It seems that the latest big thing on the web is 4chan. This is an anarchic site which has joined a long line of enterprises that start in a bedroom and, in less time than it takes to grow stubble on a sixteen-year-old’s chin, become global giants.
4chan is similar to YouTube, but less polished and more randomly edgy in its content and style.
As in many markets, part of its appeal lies in how it has simplified a process, discarding any registration bureaucracy. It is cooler than other communities through its ballsy, anti-establishment behaviour (for example, the use of taboo symbols such as swastikas) and it is fast becoming the platform of choice for democratised, out-there creativity.
I am 50. If I’ve heard of 4chan, that probably means it has a short life expectancy. If advertising is seeking it as a medium in which to place commercials, then 4chan should be admitted to A&E immediately.
The essence of being “cool” is like romance. It is an ache that cannot be contained, attained or explained. It just is or isn’t and, like a wisp of smoke, suddenly it is gone.
In the Eighties, I worked on Levis as a media planner, and the beautiful advertisements from BBH were targeted to be placed only where the coolest people would discover them – pioneering stuff during the Jurassic period of 1982.
Levis was such an unhip brand at the time that we pursued the old platitude “the medium is the message” ruthlessly. We sought out obscure television shows, with minute rating levels, supported the then deeply unpopular art-house cinema,
and weird magazines too niche to enjoy any circulation figures or guaranteed distribution.
If they were safe or known yet, we avoided them. But at least we could place those genius ads somewhere.
The mega communities, such as YouTube, have not been able to cash in on their vast audiences because monetisation negates the very reason people flock to them. This paradox becomes even sharper when applied to organisations that rely on being edgy.
In advertising, the life blood for the agency networks has been to buy the most successful, newer entrants and graft them to the older assets, in order to make them appear refreshed – for example, RKCR to Y&R.
This principle also seems to have been adopted by the largest media owners who, in turn, snap up newer threats at massive premiums based on expectations of further expansion – for example Time Warner and AOL.

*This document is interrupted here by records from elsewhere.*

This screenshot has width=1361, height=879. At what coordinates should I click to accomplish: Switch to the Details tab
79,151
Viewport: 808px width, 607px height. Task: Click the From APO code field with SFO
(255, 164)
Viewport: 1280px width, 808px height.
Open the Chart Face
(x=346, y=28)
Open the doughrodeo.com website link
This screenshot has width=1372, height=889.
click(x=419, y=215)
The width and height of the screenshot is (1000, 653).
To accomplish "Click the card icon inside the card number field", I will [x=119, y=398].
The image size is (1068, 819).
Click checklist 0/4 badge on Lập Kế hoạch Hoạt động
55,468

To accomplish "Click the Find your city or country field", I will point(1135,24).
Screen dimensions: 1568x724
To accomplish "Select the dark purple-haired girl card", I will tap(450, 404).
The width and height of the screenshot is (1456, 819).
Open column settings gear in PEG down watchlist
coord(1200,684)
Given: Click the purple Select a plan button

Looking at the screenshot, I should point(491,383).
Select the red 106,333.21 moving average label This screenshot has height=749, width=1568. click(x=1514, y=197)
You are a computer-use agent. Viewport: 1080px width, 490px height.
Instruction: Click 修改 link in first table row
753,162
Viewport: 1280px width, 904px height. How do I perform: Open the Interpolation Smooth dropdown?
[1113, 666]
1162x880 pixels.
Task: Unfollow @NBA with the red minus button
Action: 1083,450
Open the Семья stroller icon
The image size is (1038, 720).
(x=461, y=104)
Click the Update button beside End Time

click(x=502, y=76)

The allure of creating vast new revenue streams from advertising, because of some notional value of the eyeballs it delivers, is a deeply flawed and risky concept.
From the erection of massive screens in shopping malls to the placement of print ads in directories and the intrusion into online communities, the list of disappointments is endless.
Eye balls are just not enough and, in the case of 4chan or YouTube, commercial intervention actually interferes with their basic DNA.
Now that everything is expected to be free and available on demand to consumers, and advertising is often inappropriate, avoidable or clumsy, how do we make a profit? Online gaming? Product placement? Sponsorship?
These routes are palliatives. They will not prevent the cannibalisation of old and new media audiences – one being ad friendly, the other less so.
For advertising agencies which rely upon the special nature of their creative output and the guarantee of audiences, 4chan is further proof that creativity is everywhere and new media is less accessible.
It feels as if something radical must happen. And, for once, I’m not going to make a prediction as to what that will be.
But I am reminded of a seminal television conference in Monte Carlo when
Ted Turner (owner of CNN) was asked to comment on the prospects for the fledgling Sky and BSB services. His honest answer caused uproar among the 750 stunned delegates.
To paraphrase Turner: “Someone is just going to haemorrhage red ink.” The crowd applauded and he continued: “It is lunacy to have two players killing themselves when there is barely room for one to survive.”
At that time we were all too caught up with trying to understand the technology to notice that the basic model could not sustain them both. Turner’s prophecy proved correct: BSB imploded and Murdoch’s entire empire was seriously shaken shortly afterwards.
Today this issue of finding the new revenues for all our disciplines lies at the heart of the matter, and represents the single biggest conundrum. For once, as we are all linked, we are all in this together.